Literariness

June 12th, 2009
by Mark Dingemanse

Toronto by night

Embedded in the Iconicity conference in Toronto is a pleasant surprise: a three-day workshop entitled Cognitive Poetics: A Multimodal Approach. Speakers include Reuven Tsur, David Herman, Margaret Freeman, David Miall, Zoltan Kövecses, Yeshayahu Shen, Mark Changizi, and of course the organizer, the colourful Paul Bouissac. (As an aside, I can’t resist quoting the latter on the omnirelevance of semiotics: “My definition of semiotics is everything that is interesting.”)

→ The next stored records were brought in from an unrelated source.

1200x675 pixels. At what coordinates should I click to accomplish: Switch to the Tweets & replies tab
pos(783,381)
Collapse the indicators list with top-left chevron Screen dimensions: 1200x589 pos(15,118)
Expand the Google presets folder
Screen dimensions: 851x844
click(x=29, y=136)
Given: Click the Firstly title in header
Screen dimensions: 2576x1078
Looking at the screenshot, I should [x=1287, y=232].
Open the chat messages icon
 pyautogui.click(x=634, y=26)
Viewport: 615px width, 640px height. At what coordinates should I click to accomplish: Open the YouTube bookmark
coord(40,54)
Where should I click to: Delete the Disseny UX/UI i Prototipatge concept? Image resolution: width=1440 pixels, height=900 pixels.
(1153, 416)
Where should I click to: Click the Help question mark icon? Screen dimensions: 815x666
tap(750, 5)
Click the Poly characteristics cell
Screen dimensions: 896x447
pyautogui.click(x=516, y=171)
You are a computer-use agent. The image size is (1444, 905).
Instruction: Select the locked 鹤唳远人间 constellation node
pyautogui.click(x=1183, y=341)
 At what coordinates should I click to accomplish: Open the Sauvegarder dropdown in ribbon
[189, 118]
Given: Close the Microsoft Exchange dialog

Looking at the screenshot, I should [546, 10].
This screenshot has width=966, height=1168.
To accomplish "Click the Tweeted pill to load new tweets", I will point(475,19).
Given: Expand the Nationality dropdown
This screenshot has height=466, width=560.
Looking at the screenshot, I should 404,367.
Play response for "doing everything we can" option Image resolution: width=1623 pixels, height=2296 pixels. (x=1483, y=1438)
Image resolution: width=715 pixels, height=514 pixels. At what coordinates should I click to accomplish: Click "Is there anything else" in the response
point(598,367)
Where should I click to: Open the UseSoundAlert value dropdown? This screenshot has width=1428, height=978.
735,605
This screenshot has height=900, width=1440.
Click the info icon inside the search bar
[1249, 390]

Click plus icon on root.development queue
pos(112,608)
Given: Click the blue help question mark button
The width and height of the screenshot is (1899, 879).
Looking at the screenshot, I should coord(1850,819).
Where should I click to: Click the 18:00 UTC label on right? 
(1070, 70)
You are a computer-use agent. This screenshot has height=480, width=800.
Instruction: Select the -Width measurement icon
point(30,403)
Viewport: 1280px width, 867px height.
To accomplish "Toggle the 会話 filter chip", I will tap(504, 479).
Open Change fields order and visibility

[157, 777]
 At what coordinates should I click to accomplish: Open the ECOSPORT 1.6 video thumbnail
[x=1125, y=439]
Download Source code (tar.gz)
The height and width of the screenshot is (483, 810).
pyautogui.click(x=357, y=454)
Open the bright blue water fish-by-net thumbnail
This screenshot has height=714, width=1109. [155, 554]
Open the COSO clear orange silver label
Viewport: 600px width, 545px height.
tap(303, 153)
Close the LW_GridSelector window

The programme features quite a bunch of unlikely bedfellows, but there is at least one thing uniting most of them: they theorize about written language. I don’t — I focus on spoken discourse, and everyday conversational discourse at that. So I’m one of the odd ones out. Unsurprisingly, just like the others, I’m inclined to count my own perspective among the more worthwile. But besides ego, I think I may also count time on my side. The point being that spoken language of course is primary on both the evolutionary and ontogenetical timescales: it comes before writing in the history of mankind and in the history of each and every individual. It seems to me, then, that if one wants to find out how and why authors structure texts, how recipients engage with them, and how meaning emerges in the process, the natural place to start looking would be spoken discourse — the primordial home of communication (Levinson 1983).

Yet what I’ve heard so far leaves me with the feeling that many literary theorists somehow operate on the unchecked assumption that the phenomena they are exploring are unique to literature. I think a more inclusive approach would have far more potential: aren’t these issues best tackled by looking at verbal art in the widest sense, including not just written, but also oral and signed forms of artful language? Quite probably, all of the literary phenomena we’ve heard about in the past few days —aesthetic involvement, enaction, evocation, foregrounding, multi-modality, intermediality, and yes, literariness— ultimately derive from affordances of spoken language in its various forms.

Or to make the point in one sentence: had I videotaped the coffee breaks, we would have been able to observe all these forms of ‘literariness’ in their natural habitat.